Le troisième aspect revient sur la notion de fonds commun de compétence, cette fois limité aux épreuves de manipulation épiphonémique et métaphonémique. Lecocq (1991) montre que les différentes épreuves de conscience phonologique partagent toutes un fonds commun de compétence relative à la manipulation des unités phonologiques. Son étude est basée sur une recherche longitudinale qui observe le développement de cette conscience phonologique. Nos résultats ne montrent, au contraire, aucune corrélation entre les quatre épreuves de manipulation épiphonémique et métaphonémique. Ces résultats peuvent signifier que ce fonds commun n’existerait pas chez les personnes en situation d’illettrisme. Ils peuvent indiquer que la capacité à accéder aux phonèmes dépend de ce que requiert la tâche demandée. Le phonème serait accessible selon une modalité précise mais pas de façon généralisable.

Le dernier aspect considère la question du développement des représentations de phonèmes dans le système de traitement de l’Ecrit. La capacité métaphonémique reflète une forme de décentration que le sujet opère sur les mots, une prise de recul vis-à-vis du fonctionnement de la langue (Gombert & Colé, 2000). Cette prise de recul est nécessaire pour concevoir que l’économie du système repose essentiellement (Catach, 1995) sur une mise en relation entre des unités de l’ordre écrit (les phonogrammes) et des unités de l’ordre oral (les phonèmes). La capacité métaphonémique serait essentielle au processus d’acquisition de l’identification de mots parce qu’elle favoriserait la mise en place d’un système de traduction de l’orthographe en code phonologique (Jorm & Share, 1983, Reitsma, 1983, cités par Alegria & Morais, 1996). Elle permettrait d’accéder aux unités du code phonologique, les phonèmes.

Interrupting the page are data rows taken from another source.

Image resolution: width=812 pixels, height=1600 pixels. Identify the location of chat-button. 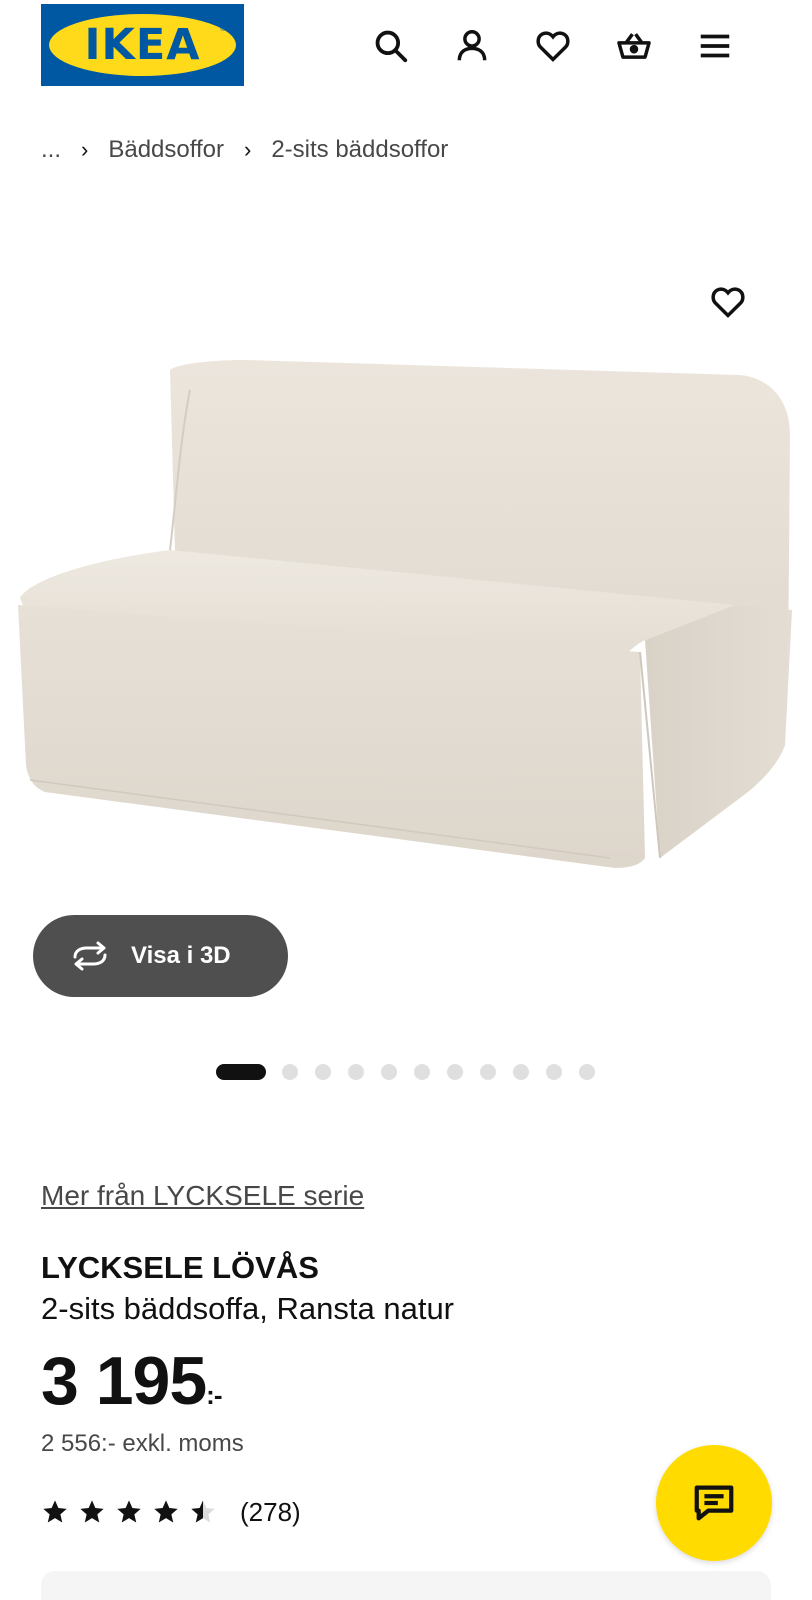
(714, 1503).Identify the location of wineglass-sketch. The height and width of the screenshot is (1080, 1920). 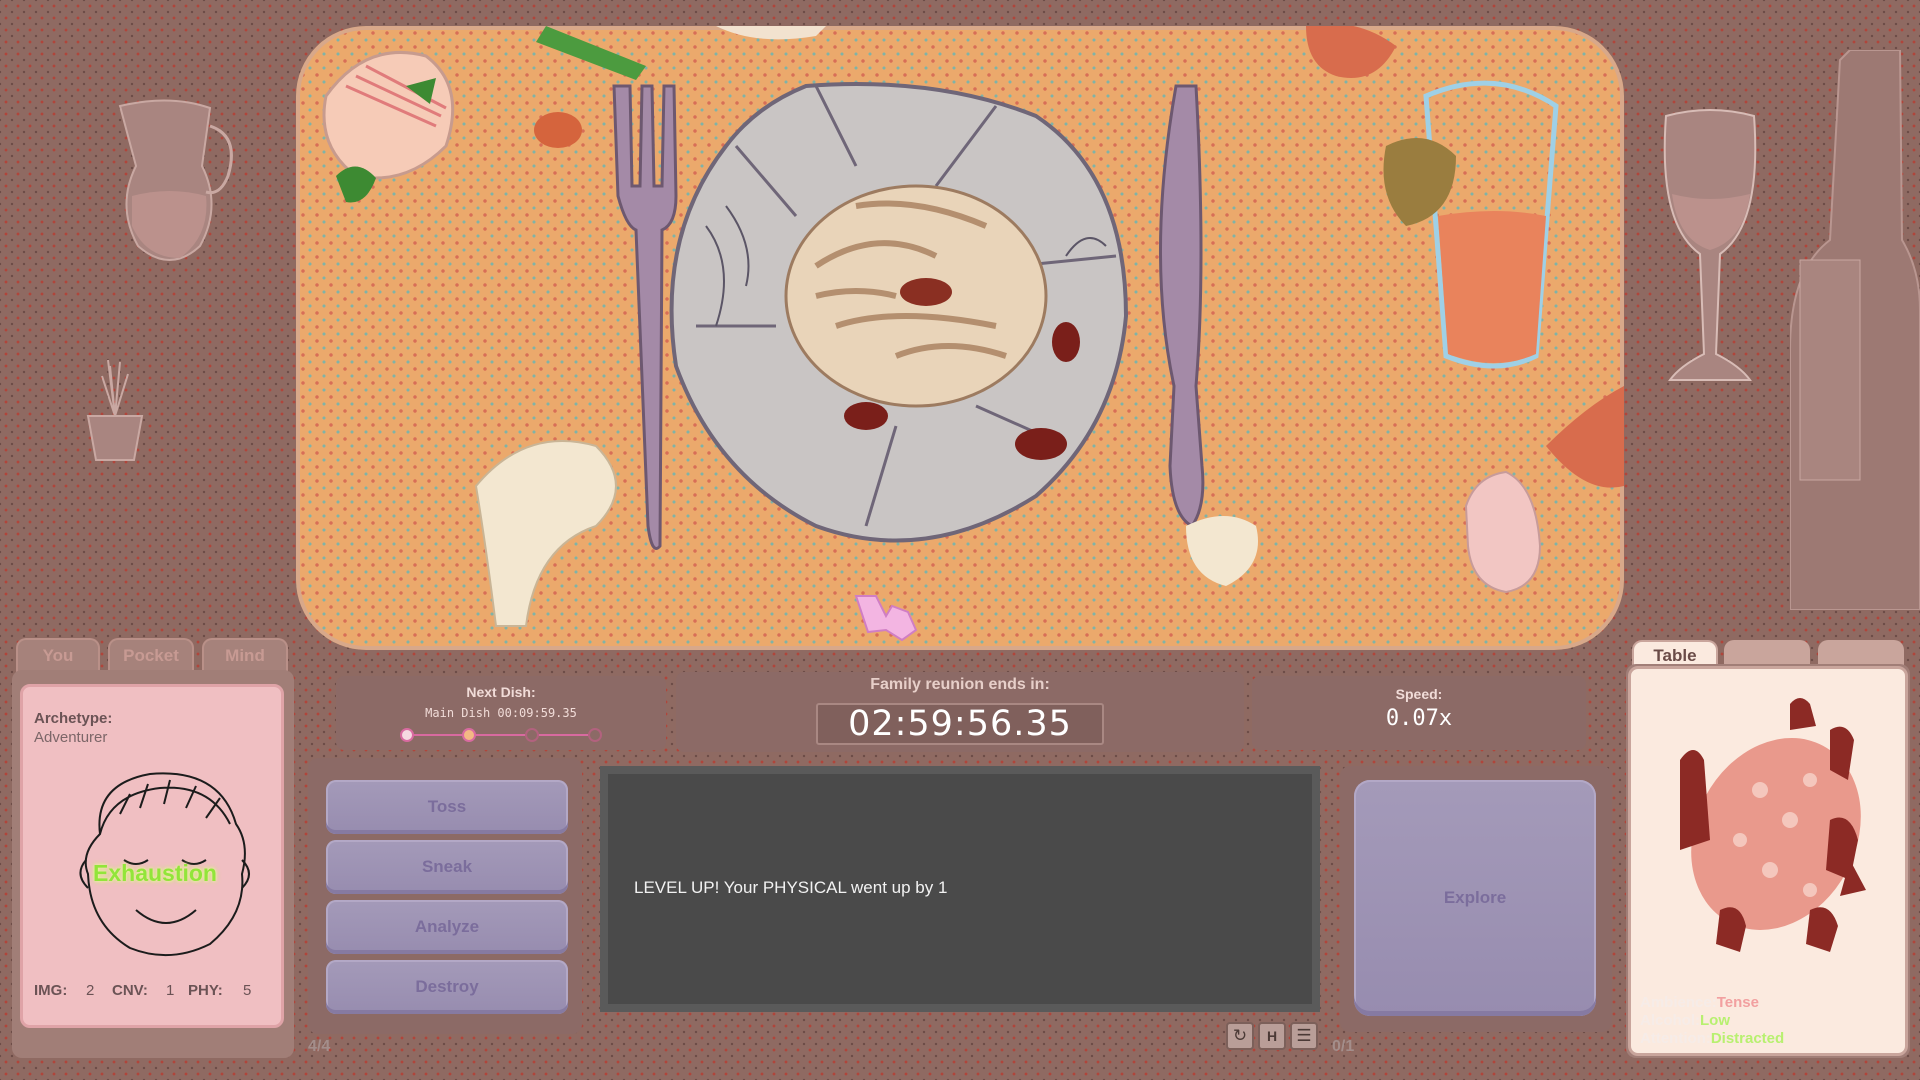
(1710, 245).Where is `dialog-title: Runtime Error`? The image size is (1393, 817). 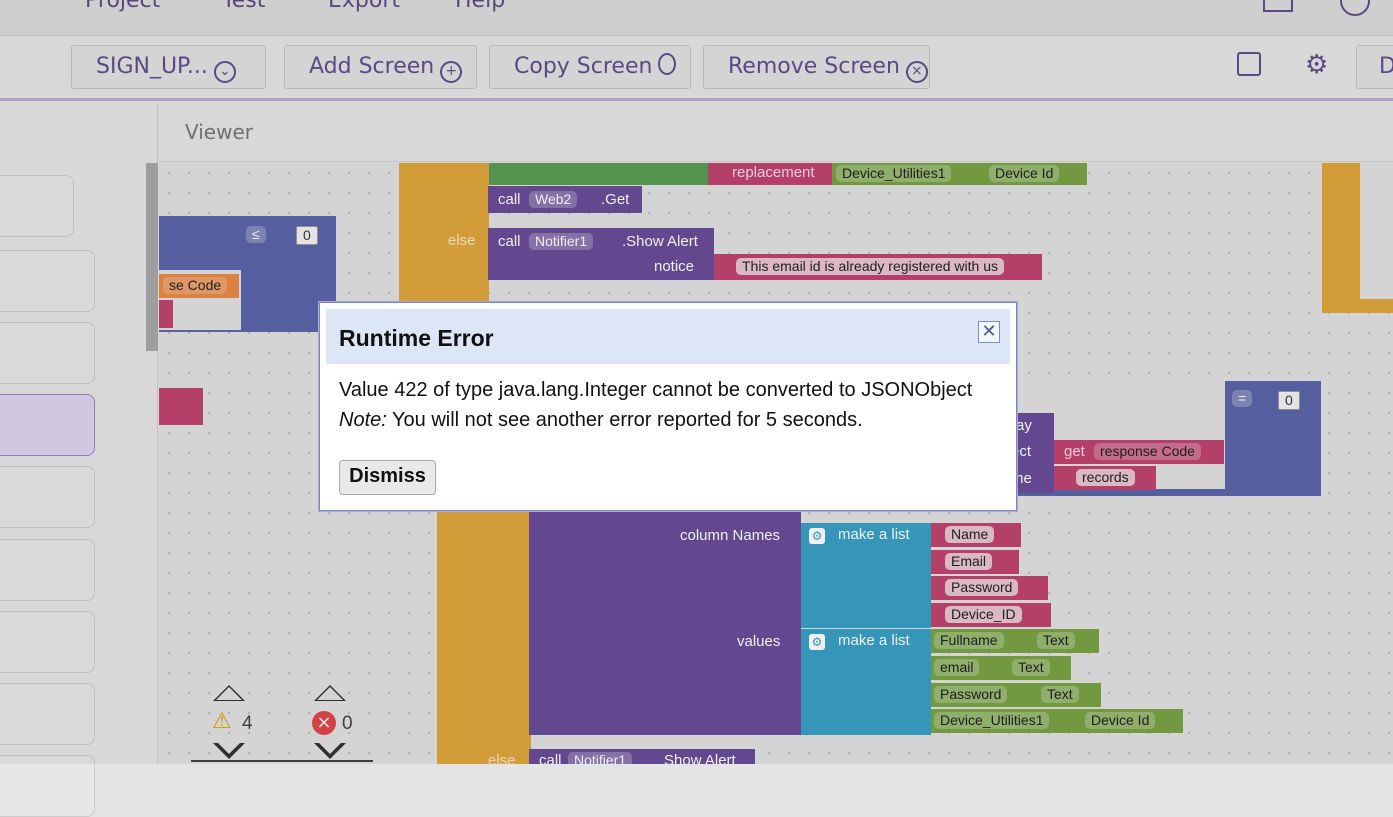
dialog-title: Runtime Error is located at coordinates (416, 338).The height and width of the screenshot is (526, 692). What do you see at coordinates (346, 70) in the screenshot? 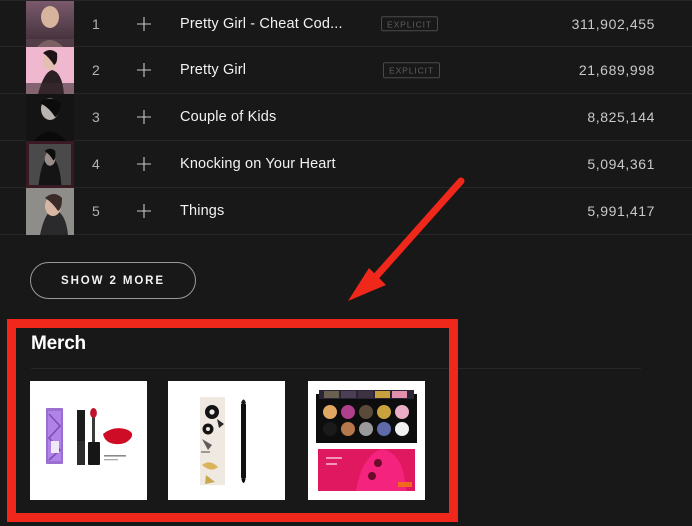
I see `table-row: 2 Pretty Girl EXPLICIT 21,689,998` at bounding box center [346, 70].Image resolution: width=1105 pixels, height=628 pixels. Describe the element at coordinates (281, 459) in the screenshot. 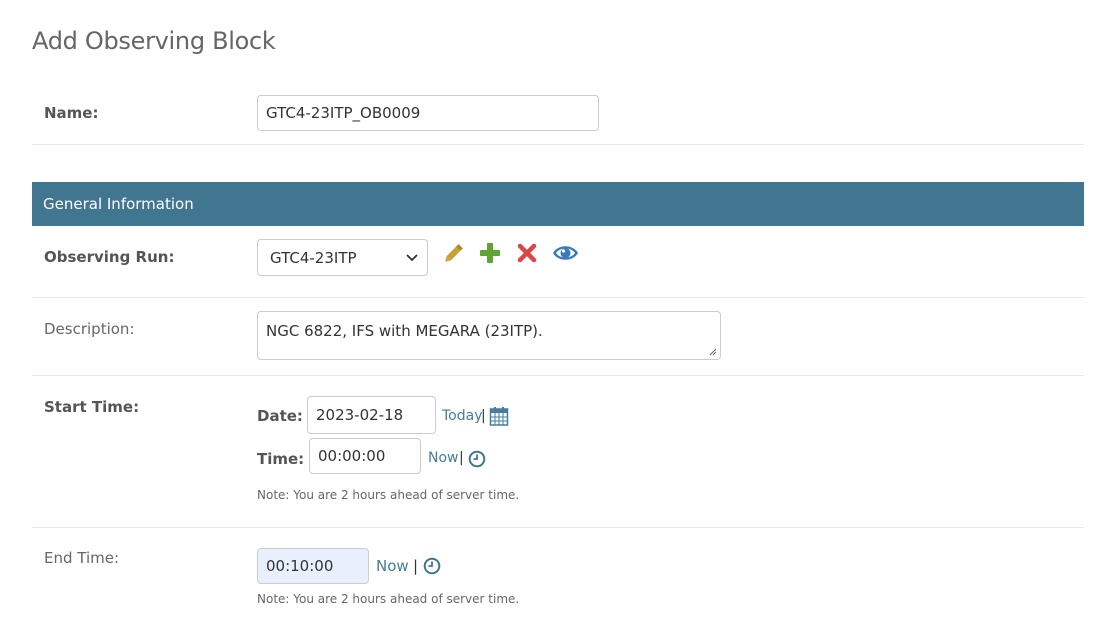

I see `time-label: Time:` at that location. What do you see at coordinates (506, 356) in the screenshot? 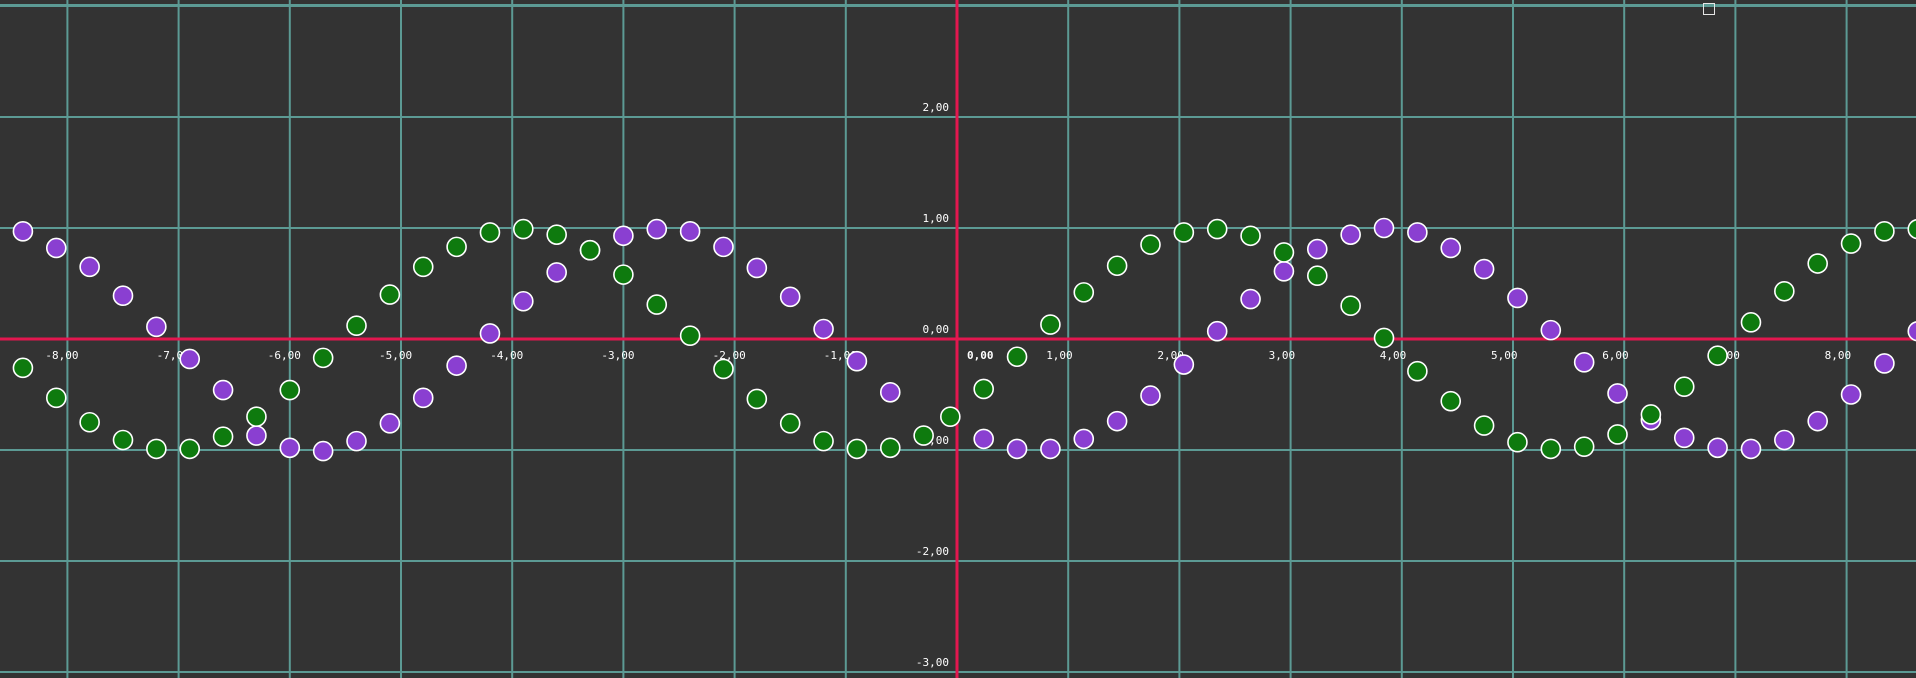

Cependant, il s’agit de ne pas oublier que cette capacité métaphonémique ne se développe pas en dehors de la confrontation au code alphabétique (Alegria & Morais, 1979 ; Gombert, 1990 ; Gough & Juel, 1989 ; Stanovitch, 1989), elle lui est imbriquée. La relation entre la capacité métaphonémique, l’identification de mots et la production écrite de mots est fondée sur leur interactivité (Bertelson & de Gelder, 1989 ; Ehri, 1989, 1997 ; Ellis, 1997). Comme le dit Ehri (1989) « l’orthographe fonctionne comme une représentation des phonèmes en mémoire » (p.123). Toujours selon Ehri, l’orthographe est un symbole visuel pour conserver les phonèmes, elle indique quels phonèmes composent les mots. Nous pensons que le phonème acquiert peu à peu sa réalité propre du fait de la confrontation répétée aux phonogrammes qu’il s’agit de convertir. Au fil des associations mises en œuvre en identification de mots et en production écrite de mots, se constituent à la fois des représentations de phonogrammes, des représentations de phonèmes ainsi que des liens de réciprocité entre ces deux types de représentations.